**Set of tasks:**
a - Answer these from the FLAMES FAQ, one line each:
(i) What guiding wavelength does the system use?
(ii) In what units are the BCORR, HCORR and GCORR corrections given?
(iii) Apart from the ARGUS fast template, what minimum number of FACBs must a full configuration file include?
b - Retype part of the FLAMES FAQ word for word. Begin at the words "Answer:The heliocentric corrections" and stop after "given in km/s.".
c - Translate this sentence from the FLAMES FAQ into German: "The heliocentric corrections are computed, but not applied."

I need to observe standard stars for my program, what is the best way of doing this?

Answer:Unfortunately, FLAMES has no dedicated template for observations of individual stars. Excepting for the case of ARGUS fast template, a full configuration file has to be provided, i.e., one guide star and a minimum of 3 FACBs.


Why do I need to indicate the central wavelength in the acquisition template?

Answer:FLAMES has no atmospheric dispersion corrector (ADC). The system corrects for the atmospheric displacement of the light between the guiding wavelength (650nm) and the central wavelength using the information in the acquisition template. This correction is a function of the airmass at the mid-point of the exposure.


What is atmospheric differential refraction and what will it mean for my program?

Answer:Atmospheric differential refraction can be a problem because of the large field of view of FLAMES. The fibres are positioned optimally for the expected airmass at mid-exposure, and this is done at the telescope immediately before the observation. The user must choose an appropriate maximum acceptable airmass at the phase 2 stage, since the effect of atmospheric differential refraction is variable with airmass and observing wavelength. To check the tolerances for your particular setup and targets, you can use the tool available at http://www.eso.org/observing/etc/doc/flamesFieldDistortion.htm. For details on the effect, please see the User Manual Sec. 4.4.


I need accurate radial velocities. Is the pipeline making any corrections for the Earth motion?

Answer:The heliocentric corrections are computed, but not applied. You can find them in the FIBER_SETUP products in the columns BCORR, HCORR and GCORR, for barycentric, heliocentric, and geocentric corrections respectively. The corrections are given in km/s.


I'm using ARGUS fast configured for a given wavelength. Can I use a different set-up in my science observation?

Answer:Yes you can as long as you don't change the wavelength given in the acquisition template. So the system thinks you are still in the same wavelength. If you do so, you must be aware that if the difference between your actual wavelength and the one used to configure ARGUS is large, your object might be largely displaced or even be completely out off of the array (see Figure 16 in the User Manual).

**Information supplied:**

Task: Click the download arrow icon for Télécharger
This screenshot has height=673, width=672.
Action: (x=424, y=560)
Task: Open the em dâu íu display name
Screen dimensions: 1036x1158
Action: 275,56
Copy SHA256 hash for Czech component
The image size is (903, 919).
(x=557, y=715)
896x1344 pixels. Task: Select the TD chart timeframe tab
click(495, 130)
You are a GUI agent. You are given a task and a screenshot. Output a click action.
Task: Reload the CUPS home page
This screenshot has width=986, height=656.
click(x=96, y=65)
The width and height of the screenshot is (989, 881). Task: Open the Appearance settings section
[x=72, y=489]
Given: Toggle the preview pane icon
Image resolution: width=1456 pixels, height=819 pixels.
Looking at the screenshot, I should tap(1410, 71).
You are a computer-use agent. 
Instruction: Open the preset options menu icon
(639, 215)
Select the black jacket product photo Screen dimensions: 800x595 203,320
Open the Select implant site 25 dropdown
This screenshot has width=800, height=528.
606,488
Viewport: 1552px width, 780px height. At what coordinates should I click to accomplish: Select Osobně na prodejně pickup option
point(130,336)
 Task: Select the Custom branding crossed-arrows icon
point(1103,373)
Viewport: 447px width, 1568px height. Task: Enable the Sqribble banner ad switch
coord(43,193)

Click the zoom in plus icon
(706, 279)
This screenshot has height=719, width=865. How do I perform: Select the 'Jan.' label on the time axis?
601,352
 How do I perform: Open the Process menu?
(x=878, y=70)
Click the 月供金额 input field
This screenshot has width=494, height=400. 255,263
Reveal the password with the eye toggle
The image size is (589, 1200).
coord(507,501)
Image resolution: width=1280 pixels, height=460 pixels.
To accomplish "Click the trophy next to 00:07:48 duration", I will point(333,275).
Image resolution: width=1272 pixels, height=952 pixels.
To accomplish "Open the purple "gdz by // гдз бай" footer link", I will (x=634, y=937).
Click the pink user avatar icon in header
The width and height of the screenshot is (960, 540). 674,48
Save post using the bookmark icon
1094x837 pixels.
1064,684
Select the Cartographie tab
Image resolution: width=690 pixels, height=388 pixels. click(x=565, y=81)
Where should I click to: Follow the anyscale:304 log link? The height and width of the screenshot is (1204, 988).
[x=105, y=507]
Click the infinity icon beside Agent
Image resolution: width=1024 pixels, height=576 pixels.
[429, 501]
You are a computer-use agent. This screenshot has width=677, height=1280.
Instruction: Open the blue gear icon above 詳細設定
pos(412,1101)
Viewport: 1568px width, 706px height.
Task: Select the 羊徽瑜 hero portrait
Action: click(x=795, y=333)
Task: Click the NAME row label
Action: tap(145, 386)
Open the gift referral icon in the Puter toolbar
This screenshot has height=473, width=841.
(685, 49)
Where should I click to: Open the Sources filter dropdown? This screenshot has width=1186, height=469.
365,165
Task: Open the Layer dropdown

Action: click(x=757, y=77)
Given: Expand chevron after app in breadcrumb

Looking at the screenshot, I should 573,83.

**Solutions:**
a -
(i) 650nm
(ii) km/s
(iii) 3

b -
Answer:The heliocentric corrections are computed, but not applied. You can find them in the FIBER_SETUP products in the columns BCORR, HCORR and GCORR, for barycentric, heliocentric, and geocentric corrections respectively. The corrections are given in km/s.

c - Die heliozentrischen Korrekturen werden berechnet, aber nicht angewendet.